Materials and methods
Retrieval and pre-processing of microarray data
The raw dataset GSE43458 (13) was downloaded from the gene expression omnibus (GEO) website (https://www.ncbi.nlm.nih.gov/geo/) and pre-processed by log2 transformation. A total of 110 samples were included in GSE43458, which included 30 normal samples, 40 NSCLC tissues from never-smoking patients and 40 NSCLC tissues from smoking patients. Furthermore, The Cancer Genome Atlas (TCGA) (https://cancergenome.nih.gov/) LUAD dataset was analyzed to identify smoking-associated miRNAs, including 46 normal samples, 64 LUAD tissues from never-smoking patients and 372 LUAD tissues from smoking patients. All sample data were normalized using the linear models for microarray analysis (limma) package in R version 3.3.0 (https://www.r-project.org/). The differentially expressed mRNA and lncRNAs were identified by the limma method. The DEGs were obtained with thresholds of |log fold change (FC)|>1.5 and P<0.001.The hierarchical cluster analysis of differentially expressed mRNAs and lncRNAs was performed using CLUSTER 3.0 (https://www.geo.vu.nl/~huik/cluster.htm), and the hierarchical clustering heat map was visualized by Tree View (14).

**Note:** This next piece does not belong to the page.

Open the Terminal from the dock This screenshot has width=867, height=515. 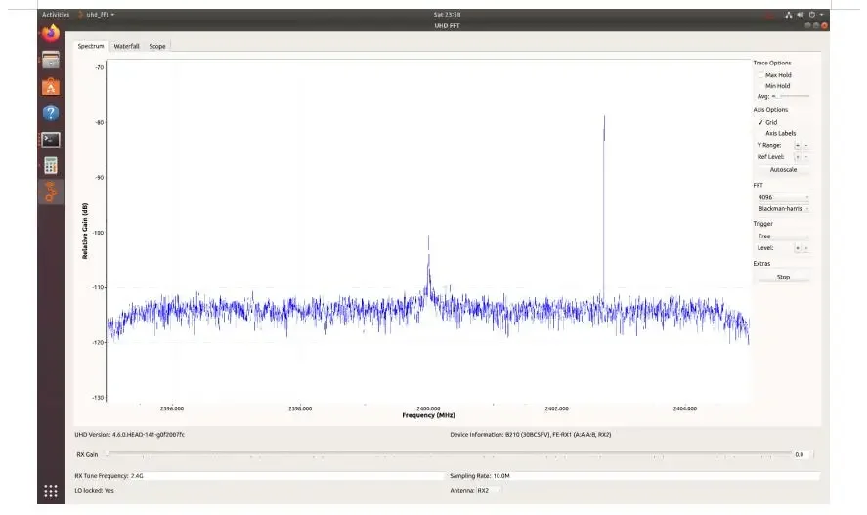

GO and KEGG pathway analysis
To identify functions of DEGs in smoking-associated lung cancer, GO functional enrichment analysis was performed in the categories biological process, cellular component and molecular function. KEGG pathway enrichment analysis was also performed to identify pathways enriched in smoking-associated lung cancer using the Database for the Annotation, Visualization and Integrated Discovery (DAVID; http://david.ncifcrf.gov/). P<0.05 was considered to indicate a statistically significant difference.
lncRNA classification pipeline
In the present study, differently expressed lncRNAs in lung cancer were identified by adopting the criteria reported by Yang et al (15). In brief, first, the GPL570 platform of the Affymetrix Human Genome U133 Plus 2.0 Array (Affymetrix Inc., Santa Clara, CA, USA) probe set ID was mapped to the NetAffx Annotation Files (HG-U133 Plus 2.0 Annotations, CSV format, release 31, 08/23/10). The annotations included the probe set ID, gene symbol and Refseq transcript ID. Subsequently, the probe sets that were assigned a Refseq transcript ID in the NetAffx annotations were extracted. In the present study, only those labeled as ‘NR_’, indicating non-coding RNA in the Refseq database, were retained. Finally, 2,448 annotated lncRNA transcripts with corresponding Affymetrix probe IDs were generated. lncRNAs with FC≥2 and P<0.05 were considered to be significantly differentially expressed.
Construction of PPI network and module analysis
In order to predict protein interactions, including physical and functional associations, the present study used the Search Tool for the Retrieval of Interacting Genes (STRING) to construct the PPI network for DEGs (16). The interaction associations of the proteins encoded by the DEGs were identified using STRING online software, and a combined interaction score of >0.4 was used as the cut-off criterion. In addition, Cytoscape software version 3.4.0 (http://www.cytoscape.org/) was used for visualization of the PPI networks (17). Following the construction of the PPI network, a module analysis of the network was performed using the Mcode plugin (degree cut-off, ≥2; nodes with edges, ≥2-core) (18). In addition, the Network Analyzer was used to compute the basic properties of the PPI network, including average clustering coefficient distribution, closeness centrality, average neighborhood connectivity, node degree distribution, shortest path length distribution and topological coefficients (19).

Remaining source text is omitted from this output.